GoodLife Fitness takes a stand against childhood obesity with numerous youth fitness programs.
It is no secret that with continuous developments in technology, an increasing number of youth today have adopted a sedentary lifestyle. This lack of physical activity negatively impacts their mental and physical health, academic performance and much more.
GoodLife Fitness, the largest health club chain in Canada, is an example of one of the many gyms that have developed numerous youth fitness programs in order to fight this trend and promote a healthy lifestyle for all kids.
“We know that 68 percent of Canadian youth between the ages of 12 and 17 are sedentary for half of their waking hours, and we really want to make an impact on that,” said Tracy Matthews, the executive director of member services at GoodLife Fitness.
To provide you with a little inspiration, here is a quick look at some of GoodLife Fitness’ various youth programs.
Founded in 1998, the GoodLife Kids Foundation aims to uphold the same values of GoodLife Fitness, which includes providing every Canadian — adult and child — with the opportunity to live a fit, healthy and good life. Lisa Burrows, the executive director of the GoodLife Kids Foundation, explained they work to achieve this mission through several programs.
The GoodLife Kids Foundation Grant Program contributes funding to organizations that provide ongoing physical activity programs for children with special needs. Grants of up to $10,000 are available to registered charities with four deadlines each year.
The Win4Kids Contest is an annual contest where the public nominates programs that are getting kids active in communities across Canada. “We select 10 finalists and they get to share in the $100,000 prize,” said Burrows. “The public votes for the finalists, and based on how many votes they get, [this] will determine how much money the organization wins.”
In order to raise funds for each of these programs, all GoodLife Fitness clubs across Canada participate in the Spin4Kids Plus Event.
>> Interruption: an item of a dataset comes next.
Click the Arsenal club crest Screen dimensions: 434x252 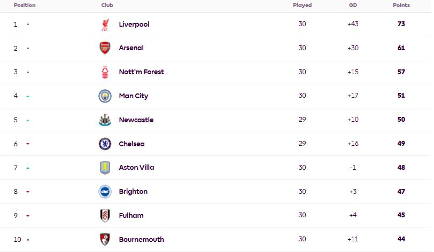[105, 48]

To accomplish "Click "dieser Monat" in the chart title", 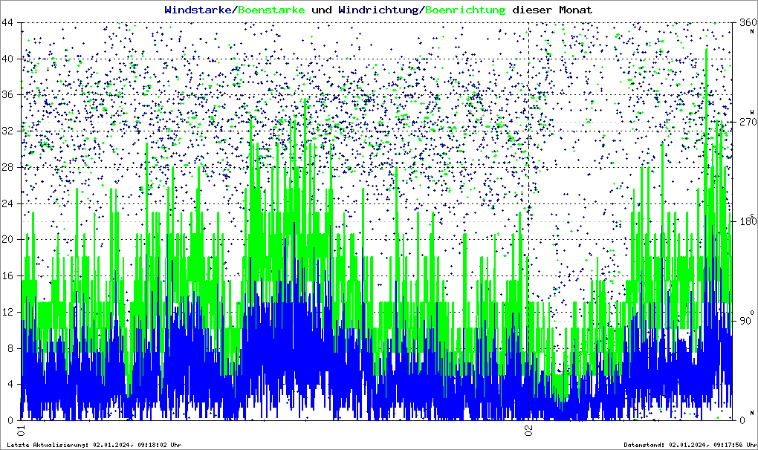I will (x=553, y=10).
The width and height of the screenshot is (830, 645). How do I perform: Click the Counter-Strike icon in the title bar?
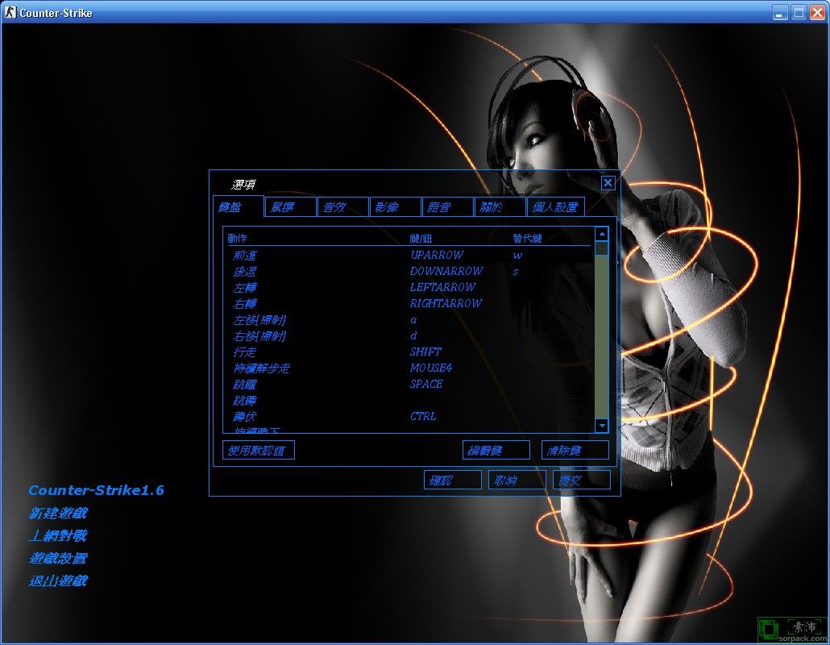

But according to Burrows, developing a substantial charity program takes time. “You have to be realistic,” she explained. “The growth does not happen overnight like it might within the business side of things. There is certainly a need for patience and really finding that sweet spot of what works well.”
Not all families have the time and resources to join a gym, therefore it is essential to find ways to engage all kids, not just a specific demographic. In order to reach a larger population of youth in Canada, GoodLife Fitness developed the GoodLife4Kids School Program.
Through the GoodLife4Kids School Program, certified GoodLife Fitness instructors partner with local schools and teachers to provide fitness instruction to 4th grade students, at no cost to the schools. “We have engaged GoodLife Fitness coaches to help us teach the basics of fitness in partnership with 4th grade teachers,” said Kim Simpson, the program director for the GoodLife4Kids School Program. “Our coaches teach the beginning foundational skills in yoga, fitness and dance. The aim is to build teachers’ confidence in teaching fitness skills as part of their physical education curriculum.”
The GoodLife4Kids School Program started with 12 pilot locations for the 2014-2015 school year. After an extremely positive response, the program has grown and is currently operating in 75 schools, spanning eight provinces across Canada. According to Simpson, the plan is to be in 100 schools by September 2016.
“It is growing quickly to say the least and I think that speaks to the need,” explained Simpson. “Not often are you able to offer a program to a school at no cost. Kids need to be more active, so if we can find new ways of doing that and keeping them engaged in physical activity, then it is really great. We hear from our coaches that they love being able to share their passion for fitness with kids in their own communities.”
It’s summer time, school is out, the weather is nice and kids have nothing to do. This is the perfect time to encourage them to get involved in healthy habits. Starting July 1st and running through the end of August, youth between the ages of 12 and 17 have access to GoodLife Fitness clubs for free through the GoodLife Free Teen Fitness Program.
During the summer months, teens can utilize the club between the hours of 8 to 4. “We felt that between these hours is when the clubs have the most staff in them, so it is a great time for the youth to get help when they are in the club and ensure that they are using the equipment properly and getting involved in the right programs to achieve their fitness goals,” said Matthews.
The Free Teen Program has been running for seven years and each summer has grown exponentially. According to Matthews, last year was the biggest year yet, with over 80,000 teens registering to participate.
If you are looking to implement something similar, Matthews suggested looking around the club to find areas where teens would be most engaged. “Look at the areas of the club where teens could be the most successful and where they will find the best love of fitness, and make sure they get started in those areas,” added Matthews. “The intention is to make an impact on youth fitness overall and how we get them to fall in love with fitness, so it is a lifelong journey, not just one or two visits. We really want them to see the benefits for them and the impact it can have on their lives.”